[EXTRACT — start]

Hudgens v. Gibson, 26 Vet.App. 558 (June 27, 2014)
DIAGNOSTIC CODE (DC) 5055 ONLY APPLIES TO TOTAL KNEE REPLACEMENTS
Held: The plain language of DC 5055 does not apply to partial knee replacements. However, the Board erred by not addressing whether the veteran’s partial knee replacement should be rated by analogy under this or another diagnostic code.
The veteran injured his knee in service and, years later, underwent a partial knee replacement. He was service connected for his right knee, rated 10% for degenerative joint disease and 10% for instability. The RO later reduced the instability rating to 0%, and the veteran appealed. He argued that he should be rated by analogy under DC 5055, the DC for “knee replacement.” He also argued that the rating reduction was in error because the record contained medical evidence of instability. In addition, he argued for a higher rating under two other DCs.
The CAVC held that the “plain language of DC 5055 does not apply to partial knee replacements.” The CAVC acknowledged Mr. Hudgens’ argument that 11 Board decisions rated partial knee replacements under DC 5055, but stated that these decisions are not in the record and are not binding on the Board or the Court. Nevertheless, although the Court found that the Board did not err in determining that the plain language of DC 5055 only applied to total knee replacements, the Court agreed that the Board erred by not addressing whether Mr. Hudgens’ condition should be rated by analogy under this DC, “which contemplates symptomatology including weakness, pain, and limitation of motion,” or whether another DC should have been considered. Because there is no DC for partial knee replacement, the Board should have addressed Mr. Hudgens’ analogy argument.

[EXTRACT — finish]

**EXERCISE GOAL:** Pick up the summary of Hudgens v. Gibson on rating partial knee replacements right after its last sentence and keep writing it.

[GIVEN INFORMATION — start]

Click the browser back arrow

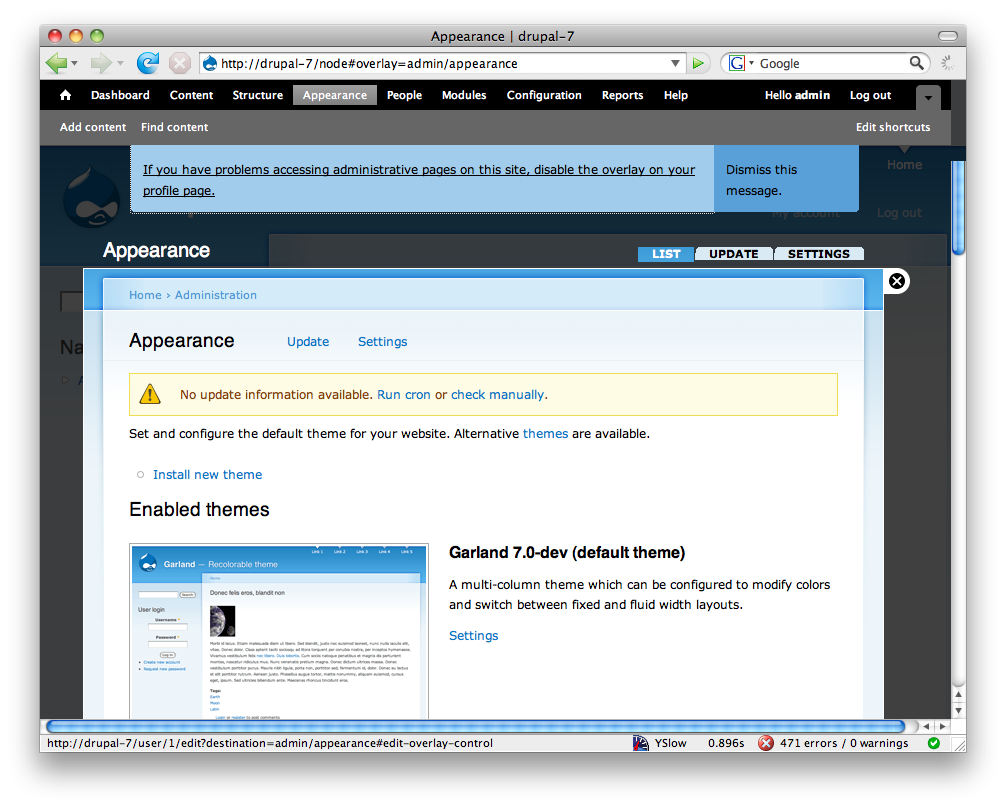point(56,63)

[GIVEN INFORMATION — finish]
[GIVEN INFORMATION — start]

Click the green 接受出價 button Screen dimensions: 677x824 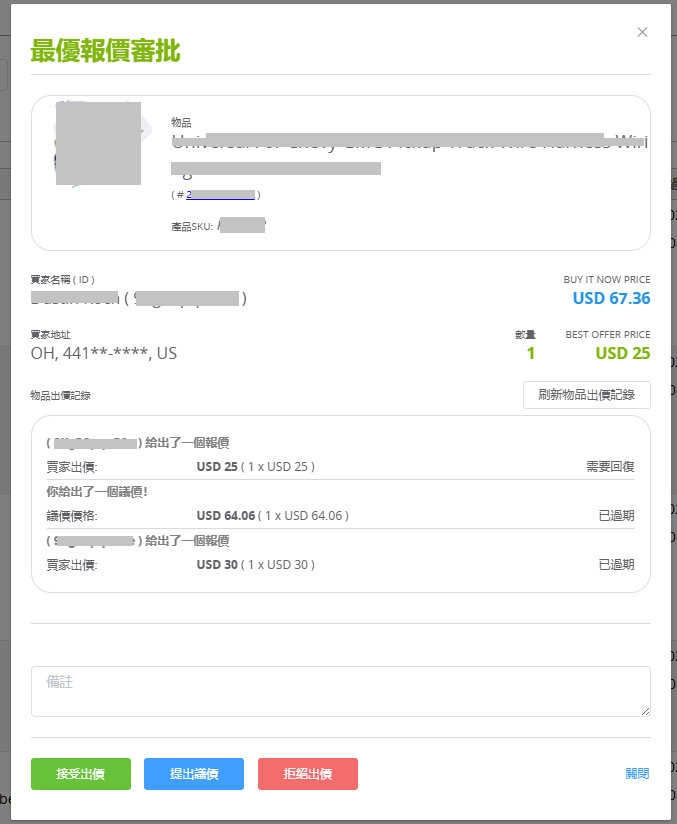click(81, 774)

[GIVEN INFORMATION — finish]

**REPLY TO THE EXERCISE:**
The Court also determined that the rating reduction was in error, as the record contained medical evidence of instability. The Court determined that reversal was the appropriate remedy as “VA’s failure to observe applicable law and consider all relevant evidence renders reduction or severance decisions . . . ‘void ab initio.’” (quoting King v. Shinseki, 26 Vet.App. 484, 492 (2014)).
Finally, the Court agreed with Mr. Hudgens that the Board failed to address whether a higher rating was warranted under DC 5258 or 5252 and remanded for the Board to explain its failure “to address the evidence of right knee dislocation, swelling, and pain or explain why they are not evidence of” symptoms in DC 5259.